I’m tall enough on my little plinth to be able to see it from above, but far enough out of the city limits to observe unscathed, and so here I sit, eating my little sandwiches, holding my binoculars and observing the curiously winding streets and little characters building their houses. For years I’ve sat here, watching seasons pass, people rise and fall, proclaim and prevail, the tussle of the greats and the plight of the everyman. I don't want to get involved, I'm quite happy just to watch. Periodically, my observations will result in epiphany, and I’ll scrawl my findings on a little scroll, fold it up into a paper aeroplane and send it weaving through the air into the streets below, to be found by those who seek it.

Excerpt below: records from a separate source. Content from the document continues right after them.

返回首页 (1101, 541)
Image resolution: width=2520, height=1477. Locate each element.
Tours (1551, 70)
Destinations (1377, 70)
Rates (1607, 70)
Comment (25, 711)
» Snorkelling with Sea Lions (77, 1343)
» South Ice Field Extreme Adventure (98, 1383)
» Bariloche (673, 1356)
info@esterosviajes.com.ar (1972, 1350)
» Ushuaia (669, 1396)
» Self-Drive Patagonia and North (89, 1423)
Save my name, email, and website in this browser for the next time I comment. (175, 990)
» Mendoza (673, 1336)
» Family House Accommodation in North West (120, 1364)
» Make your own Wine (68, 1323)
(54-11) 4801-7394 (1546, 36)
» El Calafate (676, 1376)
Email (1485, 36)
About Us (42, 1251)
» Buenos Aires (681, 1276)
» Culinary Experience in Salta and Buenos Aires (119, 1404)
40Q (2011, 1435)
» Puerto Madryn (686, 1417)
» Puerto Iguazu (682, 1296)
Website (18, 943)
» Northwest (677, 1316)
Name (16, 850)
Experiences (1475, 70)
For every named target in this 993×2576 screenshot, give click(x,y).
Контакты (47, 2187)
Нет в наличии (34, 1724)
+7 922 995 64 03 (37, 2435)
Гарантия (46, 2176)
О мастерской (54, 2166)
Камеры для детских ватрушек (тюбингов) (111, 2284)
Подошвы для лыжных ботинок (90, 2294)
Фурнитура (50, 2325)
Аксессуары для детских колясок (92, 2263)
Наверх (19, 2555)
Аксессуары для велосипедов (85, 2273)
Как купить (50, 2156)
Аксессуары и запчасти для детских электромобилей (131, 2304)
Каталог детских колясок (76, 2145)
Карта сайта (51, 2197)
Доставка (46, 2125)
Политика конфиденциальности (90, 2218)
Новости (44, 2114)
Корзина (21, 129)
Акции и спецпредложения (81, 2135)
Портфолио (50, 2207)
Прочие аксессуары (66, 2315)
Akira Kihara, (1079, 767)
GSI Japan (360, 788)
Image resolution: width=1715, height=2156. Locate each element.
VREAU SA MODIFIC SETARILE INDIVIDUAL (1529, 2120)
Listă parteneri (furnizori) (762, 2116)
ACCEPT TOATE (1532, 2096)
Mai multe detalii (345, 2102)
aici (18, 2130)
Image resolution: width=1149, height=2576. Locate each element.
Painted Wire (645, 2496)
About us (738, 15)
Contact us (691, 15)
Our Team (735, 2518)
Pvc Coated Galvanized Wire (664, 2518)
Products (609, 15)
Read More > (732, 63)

But something is changing now. The weather has become suffocating with dry heat that has lasted for weeks now, and as each day passes, the particles of the air begin to vibrate more feverishly with anticipation of something coming. A slight breeze tickles the long grass against my skin and I squint my eyes against the unrelenting sun as something catches my eye in the sight of the binoculars. I put down my sandwich and climb to my feet, both hands on the lens.
 

Essena has done something- regardless of what, she’s done something
big. I’m watching intently when a loud rumble erupts into the air, and suddenly a huge crack rips across the heart of this scorched city. People scramble away from it gathering on either side. The incessant heat makes tempers short, and with a frisson of fury soon people start yelling, harking at the people on the other side and they back, each blaming one another for it.

The air is hot and laborious, heaving under the ominous weight of imminence, and a ripple of static electricity sends the little hairs on my arms upright. I slowly lower my gaze and turn away from the floating city, the ever-increasing, uncharacteristic breeze whipping the hair around my face as I do. And there, almost microscopic on the horizon but growing steadily, billowing clouds blacker than sin swirl and churn like inkdrops in water, flashes of lightening tearing across them, gathering momentum and ferocity with each passing second. The binoculars fall from my hand as I stagger back in horror, and suddenly the air falls very, very still.
Something is coming in this world, and I don’t know what it is, but it feels overdue. Good enough isn’t everything anymore, and nothing is good enough. We’ve reached peak saturation, peak exposure, peak immersion… 

What happens when there’s nothing left to give, yet something has to?

That I don't know. But I'm battening down my hatches.